San Francisco tight end Vernon Davis, center, is greeted by quarterback… (John G. Manglo / EPA )
SAN FRANCISCO — Move over, Joe Montana to Dwight Clark.
Scoot aside, Steve Young to Terrell Owens.
Make room for The Catch 3.0.
San Francisco's Alex Smith fired a 14-yard touchdown pass to Vernon Davis with nine seconds remaining Saturday, lifting the San Francisco 49ers to a 36-32 victory over the New Orleans Saints in a wild divisional playoff game at Candlestick Park.
A defensive gem of a game transformed into a shootout in the final minutes, with a series of rapid-fire touchdowns -- four in the final 4 minutes 2 seconds.
None was bigger than the last, when Smith dropped back quickly and fired a dart to Davis at the goal line in the middle of the field, unleashing the biggest 49ers celebration in more than a decade.
"I got the window and I cut it loose," Smith said. "Vernon made a great play, in traffic, getting hit as he catches it. He deserves all the credit."
There were plenty of backslaps to go around for a team making its first playoff appearance since 2002, a franchise with a new coach and downtrodden quarterback, coming off a 6-10 season. The 49ers are one win away from the Super Bowl and will play the winner of Sunday's game between the New York Giants and Green Bay Packers for the right to represent the NFC on the biggest stage.

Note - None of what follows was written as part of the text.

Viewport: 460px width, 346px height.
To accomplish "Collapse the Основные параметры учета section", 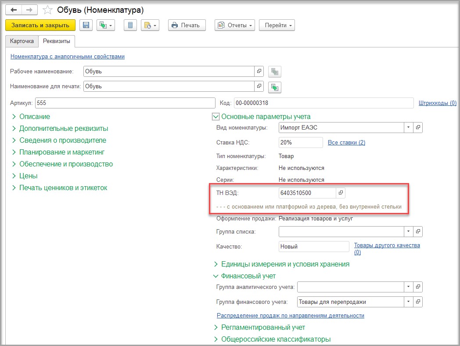I will click(x=216, y=117).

"Live or die, and we live, and we move on in spectacular fashion," 49ers Coach Jim Harbaugh said. "I'm very proud of our football team."

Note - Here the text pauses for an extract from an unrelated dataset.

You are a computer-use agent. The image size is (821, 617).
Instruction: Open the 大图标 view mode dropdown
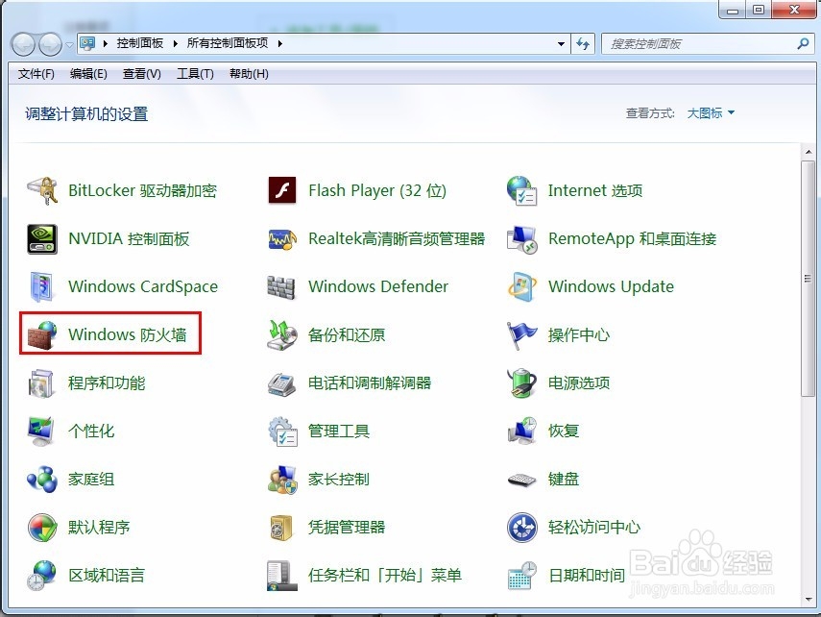pos(709,112)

The Saints were favored by 31/2 points, the first visiting team to be favored in a divisional game since the 1996 season, when Dallas got the nod over host Carolina. (Like the Saints, the Cowboys lost.)
Saints Coach Sean Payton called Saturday's thriller "kind of an unbelievable game, the way it went back and forth."
"Obviously, it's a disappointing game to lose, and we recognize the finality of it," said Payton, whose team had won nine in a row. "To go through the momentum swings that we had, and we had our opportunities. Again, we credit San Francisco for making one more play than us to win a tough game."
Perhaps the seeds of victory were planted Friday night at the hotel where the 49ers traditionally stay before home games.
"Last night in our highlight video we showed some clips of all the history-making playoff games," 49ers tackle Joe Staley said. "At the end of the video they said, 'History's made in the playoffs,' and I felt like today was one of those ESPN Classic games. You'll see it on tomorrow."
Smith's final pass capped a dizzying flurry of touchdowns that started when New Orleans running back Darren Sproles caught a short pass and weaved his way 44 yards to the end zone with 4:02 left. That gave the Saints their first lead of the game, 24-23, and looked like it might have been enough in a game so dominated by defensive play.
But the 49ers weren't done. Not even close. They answered with an 80-yard drive that consumed two minutes to move into field-goal range. They had third and three from the Saints' 23 with 2:18 left when they were flagged for having 12 men in the huddle.
Pushed back five yards, the 49ers surprised the Saints with a keeper around the left side, with key blocks from Staley and receiver Kyle Williams that sprung Smith. The quarterback dashed untouched down the sideline for a 28-yard touchdown with 2:11 left.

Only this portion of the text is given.